One Question for the World?
Every In Good Company guest gets the same closing question: if you could ask the world one question and get an honest answer, what would it be?
Dev’s answer was one word.
Why.
He explained it with a clarity that matched his entire conversation. People do things in the dark. Tragedies happen without explanation. Slights go unspoken. If he could just get an honest answer for every motivation, every decision, every move made behind closed doors, he could finally understand the world better.

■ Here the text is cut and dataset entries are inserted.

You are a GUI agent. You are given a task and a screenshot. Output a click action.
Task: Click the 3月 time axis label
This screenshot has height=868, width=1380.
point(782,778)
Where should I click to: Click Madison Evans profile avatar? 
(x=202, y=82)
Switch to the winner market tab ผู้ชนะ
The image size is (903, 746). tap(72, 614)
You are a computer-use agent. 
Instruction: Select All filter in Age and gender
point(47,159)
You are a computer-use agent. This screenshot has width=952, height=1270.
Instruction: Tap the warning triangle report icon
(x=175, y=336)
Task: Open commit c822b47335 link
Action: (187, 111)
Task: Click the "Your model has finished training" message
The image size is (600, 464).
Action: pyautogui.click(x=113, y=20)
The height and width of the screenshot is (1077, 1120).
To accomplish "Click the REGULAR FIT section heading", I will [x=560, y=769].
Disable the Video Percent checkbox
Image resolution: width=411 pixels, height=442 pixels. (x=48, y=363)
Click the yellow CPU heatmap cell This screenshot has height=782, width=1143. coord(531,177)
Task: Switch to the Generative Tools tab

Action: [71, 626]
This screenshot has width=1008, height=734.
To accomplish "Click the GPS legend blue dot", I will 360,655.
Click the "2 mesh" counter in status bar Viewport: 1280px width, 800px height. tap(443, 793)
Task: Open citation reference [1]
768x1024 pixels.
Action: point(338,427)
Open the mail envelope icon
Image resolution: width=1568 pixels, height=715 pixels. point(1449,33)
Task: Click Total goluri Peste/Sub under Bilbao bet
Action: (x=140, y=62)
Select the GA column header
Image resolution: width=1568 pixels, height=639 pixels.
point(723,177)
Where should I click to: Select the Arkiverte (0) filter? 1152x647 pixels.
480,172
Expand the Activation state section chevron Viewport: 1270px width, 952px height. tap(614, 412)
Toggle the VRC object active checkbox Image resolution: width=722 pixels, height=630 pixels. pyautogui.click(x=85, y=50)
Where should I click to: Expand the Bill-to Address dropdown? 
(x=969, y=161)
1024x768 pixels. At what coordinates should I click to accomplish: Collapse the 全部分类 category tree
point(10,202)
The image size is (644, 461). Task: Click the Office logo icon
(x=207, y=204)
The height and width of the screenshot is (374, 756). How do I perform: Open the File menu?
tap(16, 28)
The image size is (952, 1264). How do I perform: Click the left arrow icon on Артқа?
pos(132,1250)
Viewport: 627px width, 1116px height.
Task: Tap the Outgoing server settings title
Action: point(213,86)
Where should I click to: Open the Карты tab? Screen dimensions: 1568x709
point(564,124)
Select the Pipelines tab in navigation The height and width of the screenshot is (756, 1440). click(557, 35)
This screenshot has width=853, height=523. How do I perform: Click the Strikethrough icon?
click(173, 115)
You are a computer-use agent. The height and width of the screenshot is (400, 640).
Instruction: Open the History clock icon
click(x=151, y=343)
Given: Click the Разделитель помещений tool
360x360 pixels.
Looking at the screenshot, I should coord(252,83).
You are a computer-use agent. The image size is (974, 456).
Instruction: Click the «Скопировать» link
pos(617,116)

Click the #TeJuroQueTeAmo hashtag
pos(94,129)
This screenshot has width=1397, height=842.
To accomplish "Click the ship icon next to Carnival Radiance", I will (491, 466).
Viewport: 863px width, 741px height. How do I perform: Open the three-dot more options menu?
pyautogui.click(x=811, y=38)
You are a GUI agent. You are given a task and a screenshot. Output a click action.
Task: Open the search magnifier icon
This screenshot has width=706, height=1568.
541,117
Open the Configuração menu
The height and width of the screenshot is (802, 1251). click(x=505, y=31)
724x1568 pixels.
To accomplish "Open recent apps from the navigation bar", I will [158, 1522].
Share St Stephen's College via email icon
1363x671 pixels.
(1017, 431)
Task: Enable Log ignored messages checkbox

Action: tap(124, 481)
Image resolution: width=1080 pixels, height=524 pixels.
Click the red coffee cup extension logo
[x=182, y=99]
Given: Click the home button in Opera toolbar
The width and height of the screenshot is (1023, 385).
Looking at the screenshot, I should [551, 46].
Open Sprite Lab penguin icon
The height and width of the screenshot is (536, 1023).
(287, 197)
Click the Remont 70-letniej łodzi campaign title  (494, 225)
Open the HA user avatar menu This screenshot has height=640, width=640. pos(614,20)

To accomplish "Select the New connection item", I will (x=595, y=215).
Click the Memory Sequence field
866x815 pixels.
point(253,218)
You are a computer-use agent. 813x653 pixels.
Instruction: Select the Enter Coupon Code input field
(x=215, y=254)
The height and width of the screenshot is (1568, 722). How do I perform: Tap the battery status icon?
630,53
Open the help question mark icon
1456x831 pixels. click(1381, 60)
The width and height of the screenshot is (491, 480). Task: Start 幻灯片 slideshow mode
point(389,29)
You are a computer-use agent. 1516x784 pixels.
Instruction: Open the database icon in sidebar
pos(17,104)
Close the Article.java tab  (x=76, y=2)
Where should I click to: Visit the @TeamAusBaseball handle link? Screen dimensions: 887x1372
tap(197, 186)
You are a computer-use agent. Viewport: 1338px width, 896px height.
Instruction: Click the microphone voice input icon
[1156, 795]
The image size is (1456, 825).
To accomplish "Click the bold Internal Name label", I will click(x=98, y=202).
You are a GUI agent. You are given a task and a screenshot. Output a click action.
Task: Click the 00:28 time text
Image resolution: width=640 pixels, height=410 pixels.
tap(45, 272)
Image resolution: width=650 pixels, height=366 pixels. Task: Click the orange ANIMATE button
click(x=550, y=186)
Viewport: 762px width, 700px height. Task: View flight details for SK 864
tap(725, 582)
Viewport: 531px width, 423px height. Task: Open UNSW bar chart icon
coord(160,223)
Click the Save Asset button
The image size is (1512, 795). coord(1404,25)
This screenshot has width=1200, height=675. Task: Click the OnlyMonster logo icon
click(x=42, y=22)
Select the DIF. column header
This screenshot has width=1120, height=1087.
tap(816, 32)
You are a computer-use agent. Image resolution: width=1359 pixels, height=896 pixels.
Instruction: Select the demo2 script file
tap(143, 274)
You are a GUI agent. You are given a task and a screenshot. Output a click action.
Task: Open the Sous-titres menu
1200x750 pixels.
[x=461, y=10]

“So many times we don’t know why,” he said. “Simple question. I’d ask them why.”
What’s Next for Dev
Dev just came off NBA All-Star Weekend, where he ran a wine and basketball activation over three days. He’s remastering old episodes of Wine & Culture LA with plans to rerelease them on Instagram. He’s got hosting gigs lined up, travel on the calendar, and projects he’s not ready to announce yet. The train, as he put it, is still moving.
Follow Dev at @devthesomm on Instagram. Stream “Wine, Wine, Wine” on Spotify - Here. And next time someone tells you that wine has rules, remember what Dev said.
Just do whatever the hell you want. Those are the type of things that keep wine fun.